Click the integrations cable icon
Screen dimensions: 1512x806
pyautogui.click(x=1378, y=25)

========================================

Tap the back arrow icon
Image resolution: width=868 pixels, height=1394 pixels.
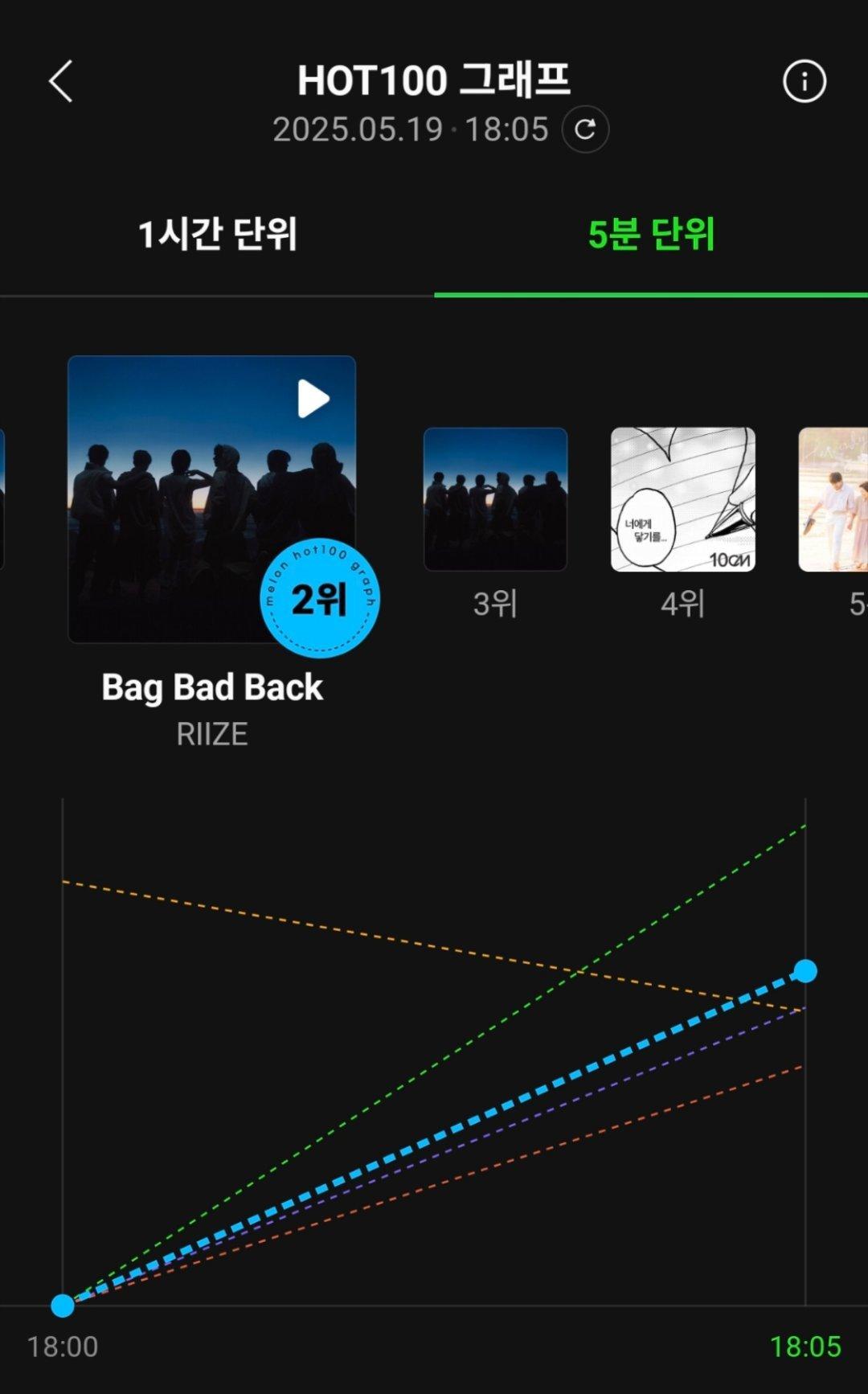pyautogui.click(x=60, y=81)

========================================

[INSTRUCTION]:
Can you convert the data into a Markdown table with the columns Number and Record line, starting with the line containing "Click the integrations cable icon" and going on through the line containing "pyautogui.click(x=1378, y=25)", leaving out blank lines?

[WRITTEN ANSWER]:
| Number | Record line |
|---|---|
| 1 | Click the integrations cable icon |
| 2 | Screen dimensions: 1512x806 |
| 3 | pyautogui.click(x=1378, y=25) |